Stored records
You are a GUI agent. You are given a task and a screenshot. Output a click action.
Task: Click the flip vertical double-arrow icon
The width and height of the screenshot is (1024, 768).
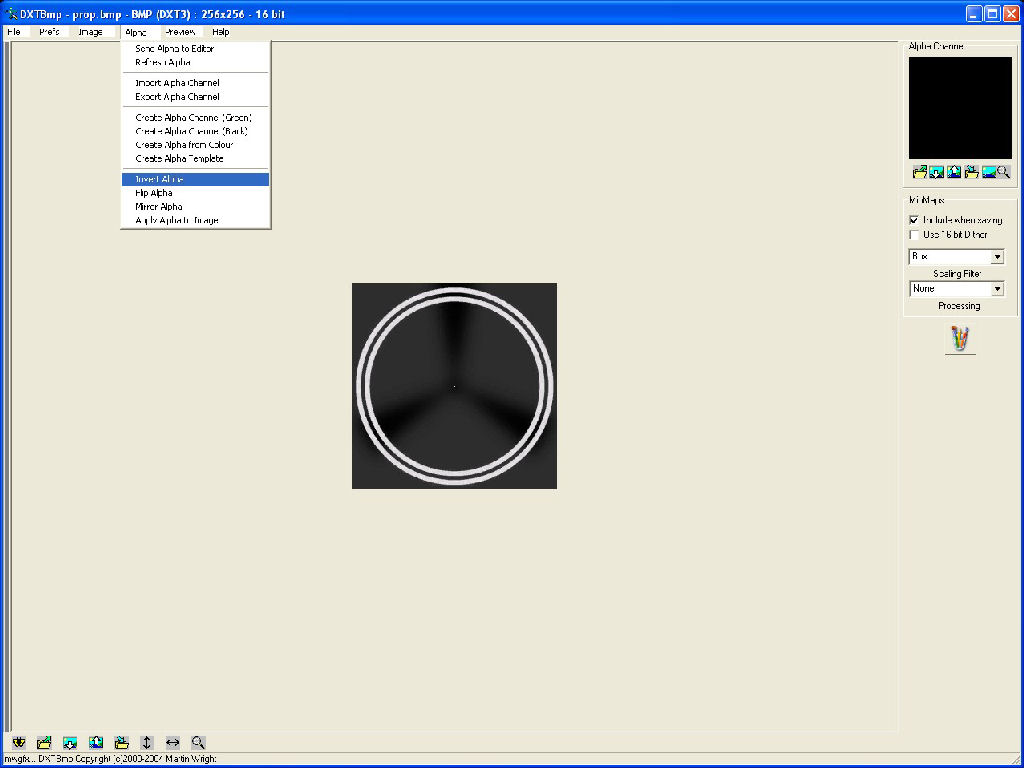147,742
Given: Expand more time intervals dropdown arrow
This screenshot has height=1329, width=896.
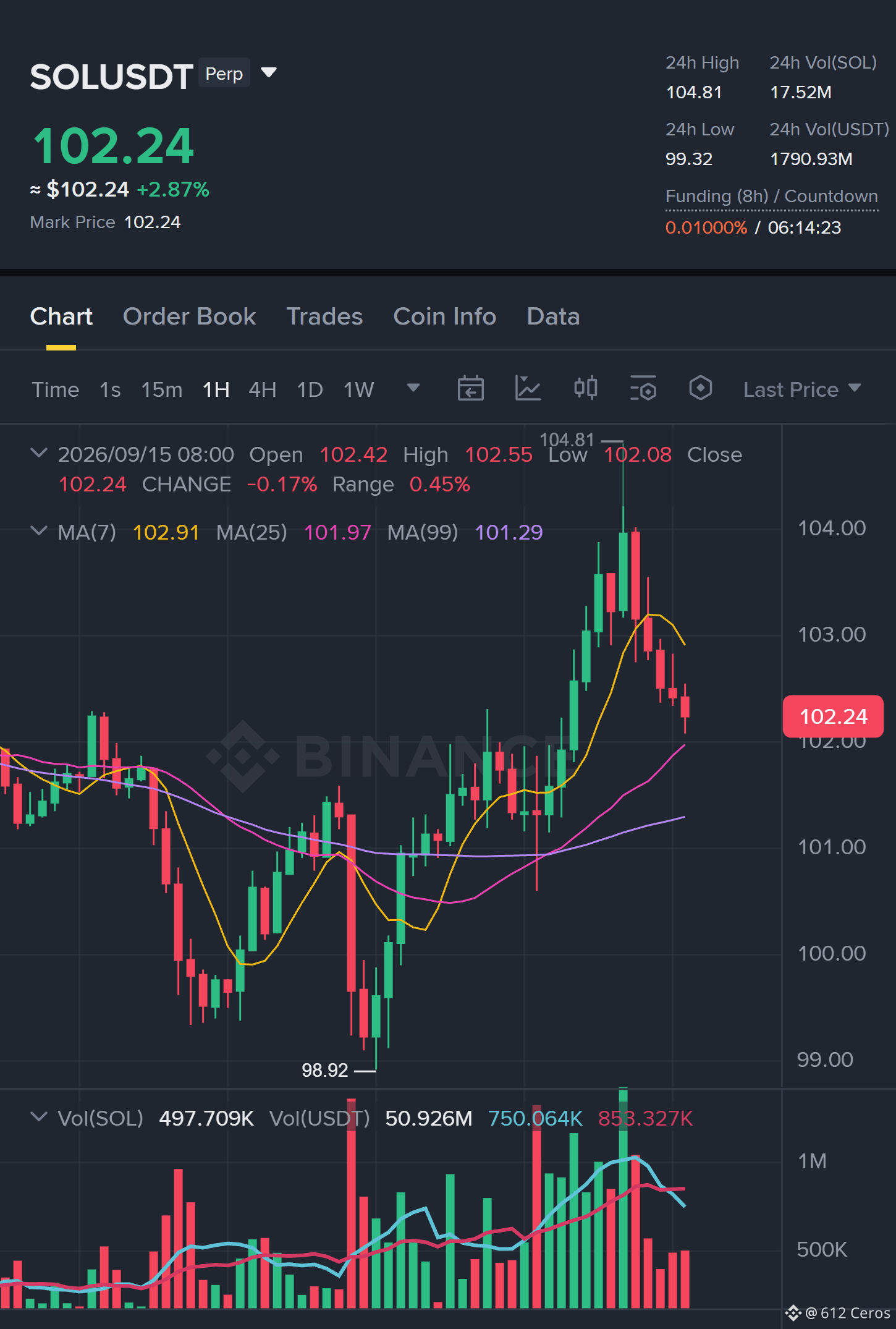Looking at the screenshot, I should (413, 388).
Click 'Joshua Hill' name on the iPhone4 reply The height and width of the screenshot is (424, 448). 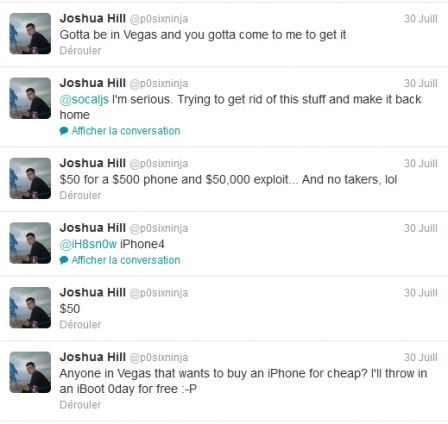[93, 228]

Assigned task
If a line of the data above contains "arrow", copy it out.

Written solution
Task: Click the flip vertical double-arrow icon
Given: Expand more time intervals dropdown arrow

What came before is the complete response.